More than 60 out of 100 senators voted against the three corresponding resolutions, while 17 legislators supported them. That means that the documents will not be adopted, although the vote in the upper house of the US legislative body is still ongoing.
The author of the resolutions, submitted at the end of September, was independent Senator Bernie Sanders (from Vermont). According to the legislator, the US supply of offensive weapons to Israel violates the Foreign Assistance Act, adopted in the US in 1961. The document states that Washington cannot supply weapons to a country that directly or indirectly restricts the delivery of American humanitarian aid.
"It is against the law for the US to provide weapons to any country that is violating human rights or blocking U.S. humanitarian aid. That is precisely what [Israeli Prime Minister Benjamin] Netanyahu is doing in his savage war in Gaza. We must obey the law," Sanders wrote on X social network.
According to the US law, the US Congress can stop a major arms supply abroad by passing a so-called resolution of disapproval. However, no such resolution has yet passed a vote in both houses of the legislature or survived a veto by the US president.
On October 15, the US State Department confirmed that on October 13, US Secretary of State Antony Blinken and Defense Secretary Lloyd Austin sent a letter to their Israeli counterparts demanding that they take concrete steps within 30 days to improve the humanitarian situation in the Palestinian enclave. Earlier, the media published the text of the letter, which indicated that failure to comply with US demands could lead to consequences in the matter of providing military aid to Israel.

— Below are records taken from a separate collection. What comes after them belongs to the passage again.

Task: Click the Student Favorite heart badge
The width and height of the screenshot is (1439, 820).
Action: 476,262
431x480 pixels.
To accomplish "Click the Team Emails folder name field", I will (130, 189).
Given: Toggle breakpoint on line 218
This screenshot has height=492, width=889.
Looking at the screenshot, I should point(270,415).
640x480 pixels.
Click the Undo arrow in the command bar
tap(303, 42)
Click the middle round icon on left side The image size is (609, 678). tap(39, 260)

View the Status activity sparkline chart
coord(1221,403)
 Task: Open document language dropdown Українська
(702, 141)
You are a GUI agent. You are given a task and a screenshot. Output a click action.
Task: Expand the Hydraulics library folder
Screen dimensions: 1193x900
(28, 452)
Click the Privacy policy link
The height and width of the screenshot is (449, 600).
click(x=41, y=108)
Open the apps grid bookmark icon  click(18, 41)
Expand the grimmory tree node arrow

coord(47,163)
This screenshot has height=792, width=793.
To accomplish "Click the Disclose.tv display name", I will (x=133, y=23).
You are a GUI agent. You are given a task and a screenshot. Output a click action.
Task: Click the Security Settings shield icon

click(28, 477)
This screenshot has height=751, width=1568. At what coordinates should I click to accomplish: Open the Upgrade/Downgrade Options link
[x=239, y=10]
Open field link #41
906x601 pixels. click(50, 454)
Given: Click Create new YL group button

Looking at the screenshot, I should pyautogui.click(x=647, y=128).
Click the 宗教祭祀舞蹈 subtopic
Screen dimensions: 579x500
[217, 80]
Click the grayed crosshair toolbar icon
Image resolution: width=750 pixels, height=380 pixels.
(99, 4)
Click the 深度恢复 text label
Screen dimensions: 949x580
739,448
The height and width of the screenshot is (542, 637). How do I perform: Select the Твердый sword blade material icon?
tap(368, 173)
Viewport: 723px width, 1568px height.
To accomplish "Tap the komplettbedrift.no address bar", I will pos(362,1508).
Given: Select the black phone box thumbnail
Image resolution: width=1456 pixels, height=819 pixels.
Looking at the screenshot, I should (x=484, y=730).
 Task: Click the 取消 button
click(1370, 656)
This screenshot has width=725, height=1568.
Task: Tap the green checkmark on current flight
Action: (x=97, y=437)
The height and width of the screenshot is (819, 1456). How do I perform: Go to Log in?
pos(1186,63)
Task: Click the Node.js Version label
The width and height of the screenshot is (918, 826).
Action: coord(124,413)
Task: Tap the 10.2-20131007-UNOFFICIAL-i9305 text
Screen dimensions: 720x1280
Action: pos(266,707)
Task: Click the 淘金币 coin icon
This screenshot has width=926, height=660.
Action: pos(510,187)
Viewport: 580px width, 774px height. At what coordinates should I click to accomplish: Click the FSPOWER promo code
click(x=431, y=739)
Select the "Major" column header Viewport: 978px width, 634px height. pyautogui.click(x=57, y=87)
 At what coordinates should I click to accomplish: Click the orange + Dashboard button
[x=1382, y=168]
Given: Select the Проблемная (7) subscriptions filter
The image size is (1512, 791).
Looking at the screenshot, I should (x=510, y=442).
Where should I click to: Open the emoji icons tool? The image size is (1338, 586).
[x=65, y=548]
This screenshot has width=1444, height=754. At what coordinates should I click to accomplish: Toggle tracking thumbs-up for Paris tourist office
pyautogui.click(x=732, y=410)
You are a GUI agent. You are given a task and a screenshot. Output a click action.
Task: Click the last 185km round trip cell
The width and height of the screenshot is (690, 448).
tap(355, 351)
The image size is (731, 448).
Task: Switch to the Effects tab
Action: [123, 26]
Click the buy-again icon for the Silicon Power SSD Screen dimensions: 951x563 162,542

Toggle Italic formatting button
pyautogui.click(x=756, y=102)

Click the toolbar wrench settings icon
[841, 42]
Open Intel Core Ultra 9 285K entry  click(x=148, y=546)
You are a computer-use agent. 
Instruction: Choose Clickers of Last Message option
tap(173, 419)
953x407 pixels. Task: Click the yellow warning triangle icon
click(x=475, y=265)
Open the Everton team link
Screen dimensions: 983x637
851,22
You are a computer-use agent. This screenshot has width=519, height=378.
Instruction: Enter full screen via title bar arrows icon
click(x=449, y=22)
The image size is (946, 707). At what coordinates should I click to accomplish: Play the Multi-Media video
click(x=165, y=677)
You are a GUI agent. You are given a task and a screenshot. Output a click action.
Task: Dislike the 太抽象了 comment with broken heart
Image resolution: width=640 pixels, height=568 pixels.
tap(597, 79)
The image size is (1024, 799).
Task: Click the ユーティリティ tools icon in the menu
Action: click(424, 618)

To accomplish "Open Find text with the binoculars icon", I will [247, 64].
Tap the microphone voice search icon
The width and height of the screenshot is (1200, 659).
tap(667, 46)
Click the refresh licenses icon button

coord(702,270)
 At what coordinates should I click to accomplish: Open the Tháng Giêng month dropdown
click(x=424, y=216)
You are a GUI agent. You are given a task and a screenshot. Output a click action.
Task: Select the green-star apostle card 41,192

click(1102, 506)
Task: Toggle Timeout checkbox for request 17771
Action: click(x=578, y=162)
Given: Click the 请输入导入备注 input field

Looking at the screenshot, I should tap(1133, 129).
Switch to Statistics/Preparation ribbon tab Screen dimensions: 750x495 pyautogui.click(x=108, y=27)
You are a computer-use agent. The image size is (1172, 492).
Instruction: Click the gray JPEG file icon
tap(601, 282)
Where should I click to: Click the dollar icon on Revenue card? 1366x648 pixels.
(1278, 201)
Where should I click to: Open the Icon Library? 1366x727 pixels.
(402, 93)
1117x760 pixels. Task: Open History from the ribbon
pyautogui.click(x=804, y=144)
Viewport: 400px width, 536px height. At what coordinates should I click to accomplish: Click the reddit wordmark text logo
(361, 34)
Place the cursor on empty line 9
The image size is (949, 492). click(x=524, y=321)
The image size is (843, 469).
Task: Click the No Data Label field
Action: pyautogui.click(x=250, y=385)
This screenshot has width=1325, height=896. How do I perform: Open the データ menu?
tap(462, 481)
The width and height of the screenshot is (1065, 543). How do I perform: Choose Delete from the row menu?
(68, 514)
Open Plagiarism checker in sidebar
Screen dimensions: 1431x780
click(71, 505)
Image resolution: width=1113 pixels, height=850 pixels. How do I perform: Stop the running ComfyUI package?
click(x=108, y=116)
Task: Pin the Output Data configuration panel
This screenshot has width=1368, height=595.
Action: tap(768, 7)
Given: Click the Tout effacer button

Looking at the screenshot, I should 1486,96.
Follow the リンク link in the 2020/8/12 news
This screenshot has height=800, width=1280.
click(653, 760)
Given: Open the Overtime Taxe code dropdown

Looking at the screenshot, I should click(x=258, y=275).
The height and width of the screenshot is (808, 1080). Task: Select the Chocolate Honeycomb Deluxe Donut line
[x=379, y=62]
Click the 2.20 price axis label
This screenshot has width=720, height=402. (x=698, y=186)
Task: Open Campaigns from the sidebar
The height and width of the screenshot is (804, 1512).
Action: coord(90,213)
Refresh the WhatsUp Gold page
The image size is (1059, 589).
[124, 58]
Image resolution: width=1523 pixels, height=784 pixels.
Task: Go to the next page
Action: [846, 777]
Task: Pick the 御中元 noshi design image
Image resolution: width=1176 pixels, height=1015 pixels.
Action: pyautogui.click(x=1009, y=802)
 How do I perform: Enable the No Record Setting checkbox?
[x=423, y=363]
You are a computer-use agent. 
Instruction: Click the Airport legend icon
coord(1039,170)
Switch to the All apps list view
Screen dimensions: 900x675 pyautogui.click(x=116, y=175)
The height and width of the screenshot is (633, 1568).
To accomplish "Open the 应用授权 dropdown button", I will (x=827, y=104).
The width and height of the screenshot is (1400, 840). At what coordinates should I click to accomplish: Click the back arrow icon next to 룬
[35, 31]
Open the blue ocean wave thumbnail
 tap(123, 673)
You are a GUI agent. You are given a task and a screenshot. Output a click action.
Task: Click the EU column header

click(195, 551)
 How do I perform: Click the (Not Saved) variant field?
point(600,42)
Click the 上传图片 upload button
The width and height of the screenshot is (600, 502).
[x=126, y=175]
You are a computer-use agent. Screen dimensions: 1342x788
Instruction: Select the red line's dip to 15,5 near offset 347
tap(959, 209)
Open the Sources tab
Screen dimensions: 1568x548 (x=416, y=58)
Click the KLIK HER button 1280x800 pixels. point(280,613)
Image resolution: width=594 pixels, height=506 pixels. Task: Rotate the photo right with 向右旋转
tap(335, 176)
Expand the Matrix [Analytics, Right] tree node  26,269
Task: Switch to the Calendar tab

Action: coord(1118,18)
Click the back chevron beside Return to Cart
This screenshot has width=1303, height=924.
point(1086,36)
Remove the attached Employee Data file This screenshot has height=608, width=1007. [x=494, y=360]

On November 12, the deadline set by the American authorities for Israel to take measures on humanitarian aid expired. As noted by the Axios portal, Blinken has decided to continue arms supplies to Israel. Deputy Head of the State Department Press Service Vedant Patel, in turn, told reporters that the United States did not see any violations of American law in Israel's actions in the Palestinian enclave that could be the reason for stopping arms supplies.